The most nuanced conversations I have about current political issues are private. In large groups, I nod in agreement. With close friends, I engage. 

I know I am not alone. In public, my peers and I concur without a second thought: “open the borders, tax the rich, health care for all!” But privately, we think twice. The balance between border security and humanitarian ideals is a delicate one. Few of us have ever paid taxes, let alone studied the economics needed to fully grasp the effects of changing them. Nor can we know the costs of making health care free. But you wouldn’t know about that nuance if all you looked at was our public discourse.

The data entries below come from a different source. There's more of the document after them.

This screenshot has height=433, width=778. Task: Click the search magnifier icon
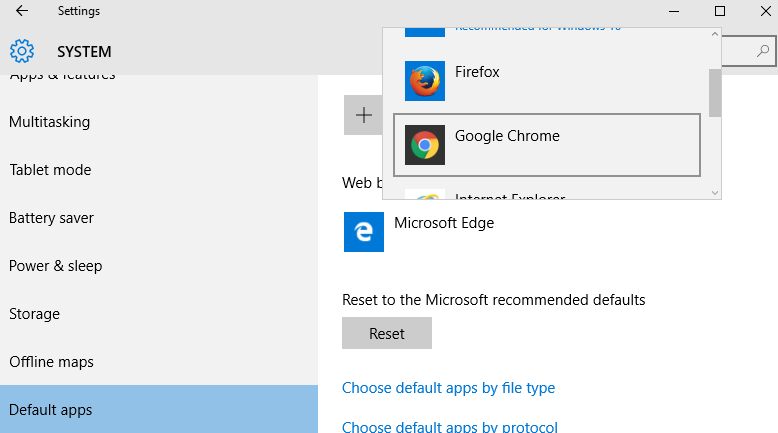click(763, 51)
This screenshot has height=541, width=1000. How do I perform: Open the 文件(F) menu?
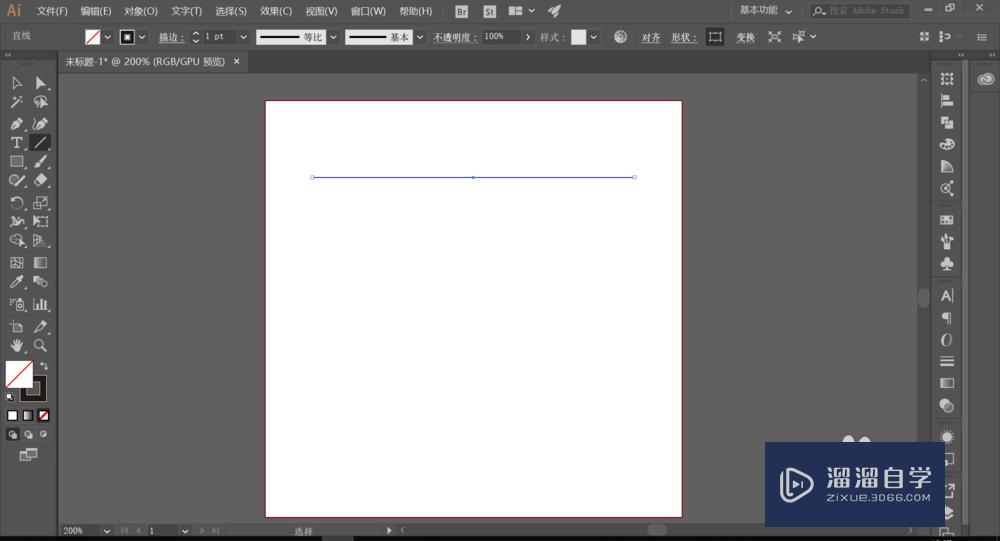tap(52, 11)
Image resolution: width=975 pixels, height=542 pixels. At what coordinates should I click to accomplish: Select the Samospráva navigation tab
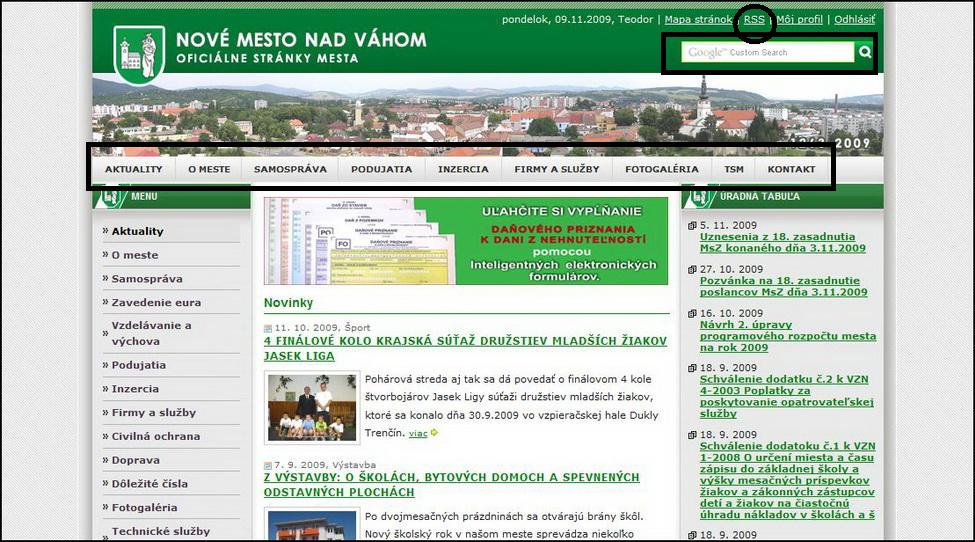click(x=290, y=169)
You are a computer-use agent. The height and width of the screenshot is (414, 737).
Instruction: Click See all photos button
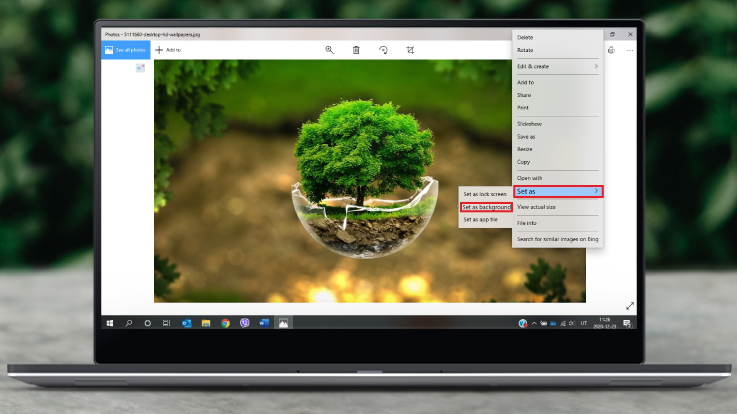pos(125,49)
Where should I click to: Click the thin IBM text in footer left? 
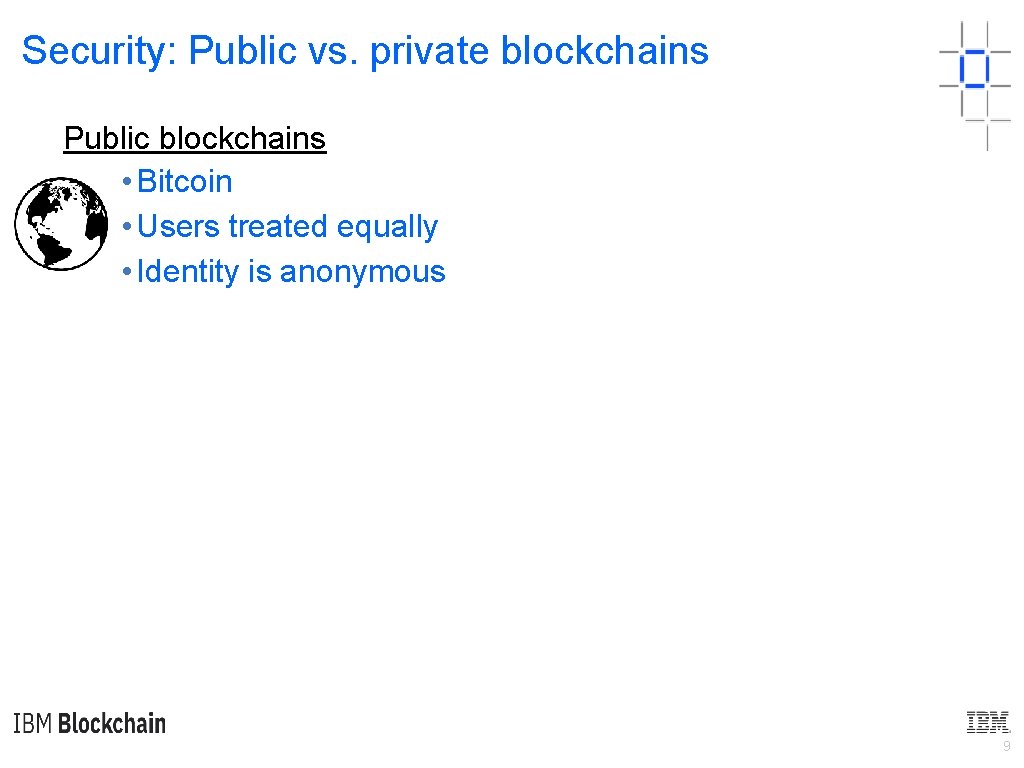(33, 724)
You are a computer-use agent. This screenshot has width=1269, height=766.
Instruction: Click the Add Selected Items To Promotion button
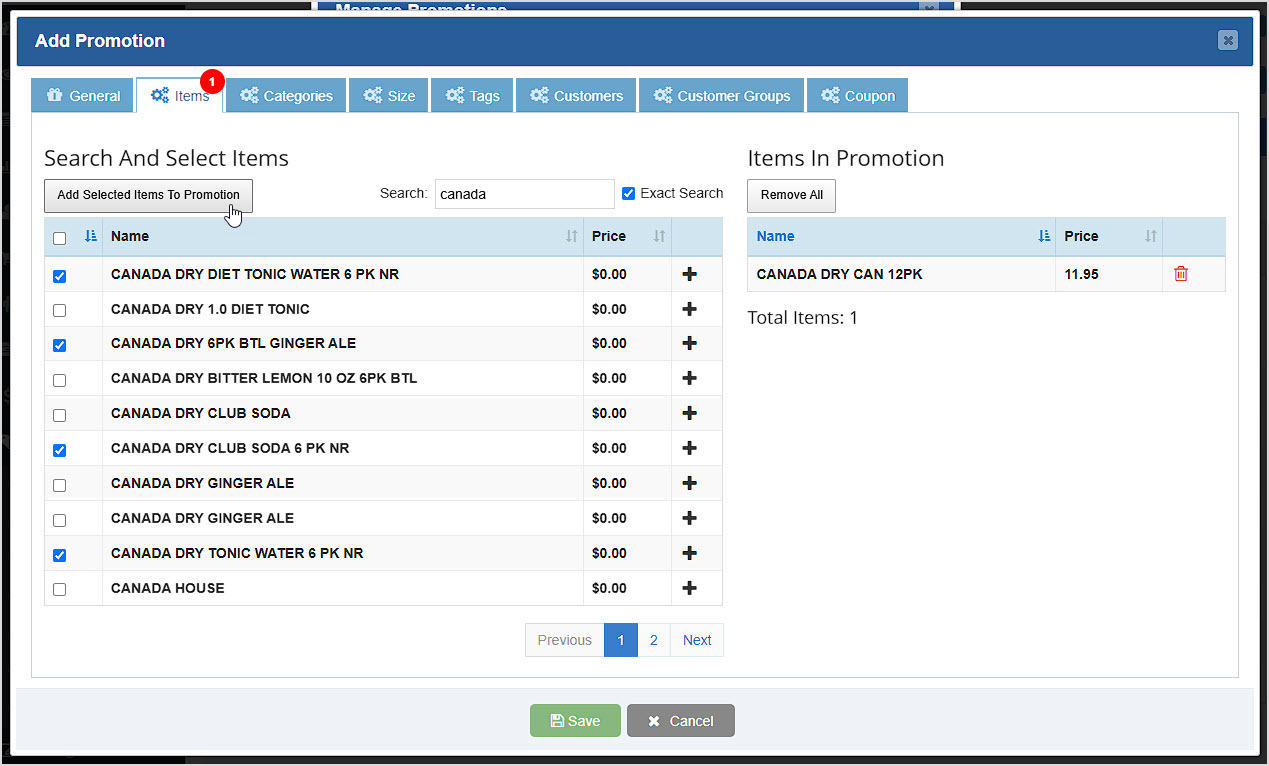pos(147,195)
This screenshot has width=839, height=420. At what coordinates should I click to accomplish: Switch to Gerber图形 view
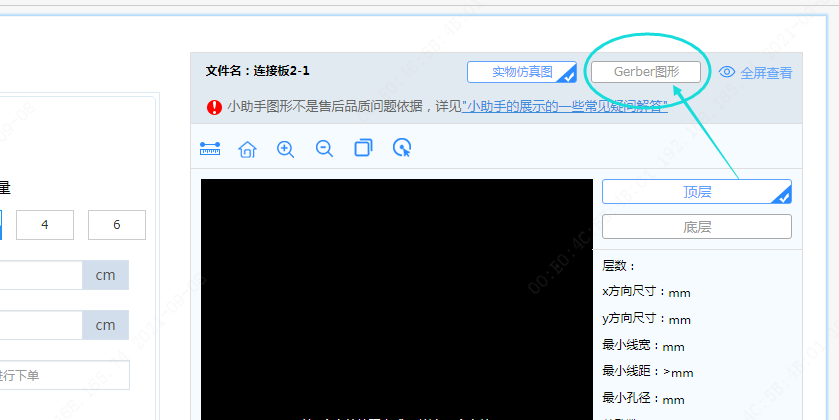point(646,72)
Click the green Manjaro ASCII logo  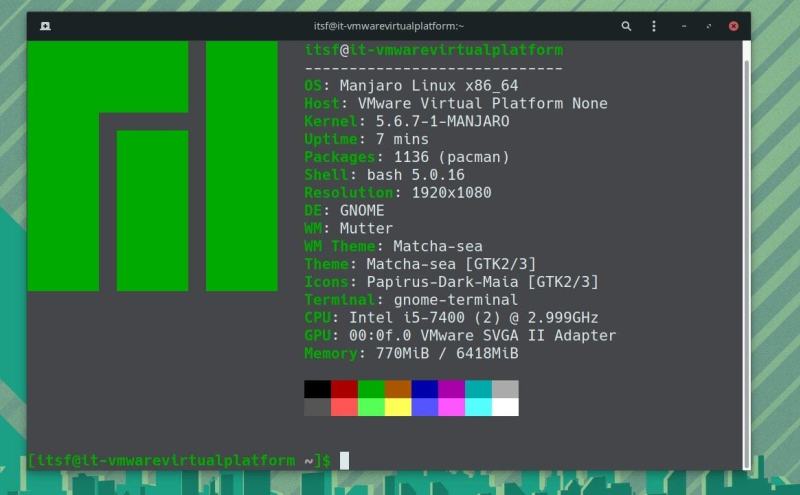click(x=153, y=166)
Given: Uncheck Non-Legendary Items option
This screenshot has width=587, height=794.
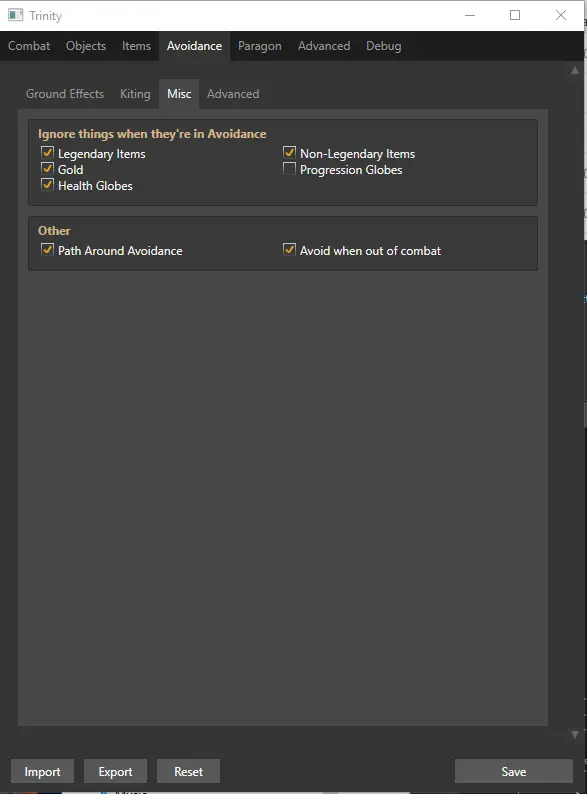Looking at the screenshot, I should pyautogui.click(x=289, y=152).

My friends and I don’t remain silent because we are apathetic or sheepish. We have strong ideas and big questions that we genuinely want to puzzle over together. But we have also grown up in a call-out culture, a world in which using the wrong term or unintentionally offending someone can get you into trouble. 

Agreeing with the group to fit in is nothing new, but intentionally using peer pressure to create conformity of belief is something much more insidious. I have been shamed, embarrassed and chastised by counselors, friends and teachers enough times to have learned that it is often safer for me to say nothing at all than to challenge their beliefs and risk being seen as the enemy. Call-out culture implicitly warns us not to ask big questions, not to debate, not to even consider the other side of really sensitive issues.

In high school, my best friend was called out by a teacher. One unit of my high school health curriculum was dedicated to gender. After we had learned about the ways in which male and female bodies develop differently, we were told that the lines between genders were blurry, if they existed at all. The issue of gender fluidity was new and complicated, and certainly politically charged, but it was taught matter-of-factly: Sex is binary, gender is fluid, end of story. 

Our teacher explained to us that people who are born males but identify as females should be able to play on women’s sport teams — to forbid them to would be to challenge their very identity and personhood. My friend was not convinced. He raised his hand and wondered aloud whether it was really fair to allow people who are born in male bodies — stronger, faster, bigger bodies — to compete against women. The question is a legitimate one debated by Olympic committees and a perfectly valid inquiry for my 16-year-old friend to make. 

But rather than sparking discussion, my friend’s comment received glares from classmates and a chastising explanation of why his reasoning was offensive and incorrect. He never raised his hand to ask a question in health class again. 

My friend still discusses questions like these with me privately. He was not convinced to fall in line with the group that day in high school, but he did learn the high cost of expressing dissent. In many places, but especially on college campuses, the costs of disagreeing with the dominant mindset are high. When faced with call-out culture, speaking out is rarely worth it. 

By pushing people’s questions and ideas under the surface, we do ourselves a disservice. When you engage with someone, you can change their mind: better yet, they could even change yours. When you shame someone, you polarize them, isolate them and make it unlikely that they will ever come to see things as you do. 

Even the most reprehensible beliefs are better combatted with conversation than humiliation. Call-out culture makes it more likely that people who disagree with an “acceptable” view will find each other and communicate privately — it is no coincidence that the alt-right started in private online chatrooms. The best way to combat beliefs that we see as dangerous or offensive is not to shame them: It’s to engage with the people who hold them. Otherwise, we only become more polarized and it becomes increasingly difficult to find common ground.

By calling each other out, we don’t change minds, we just change the venue of important conversation. Rather than thinking through big issues aloud in class, we consider them in hushed tones with only the best of friends, under the assumption that our truest beliefs will never be shared. Call-out culture has reduced political dissent to the status of gossip — shameful, secret and only to be shared with the most tight-lipped of friends.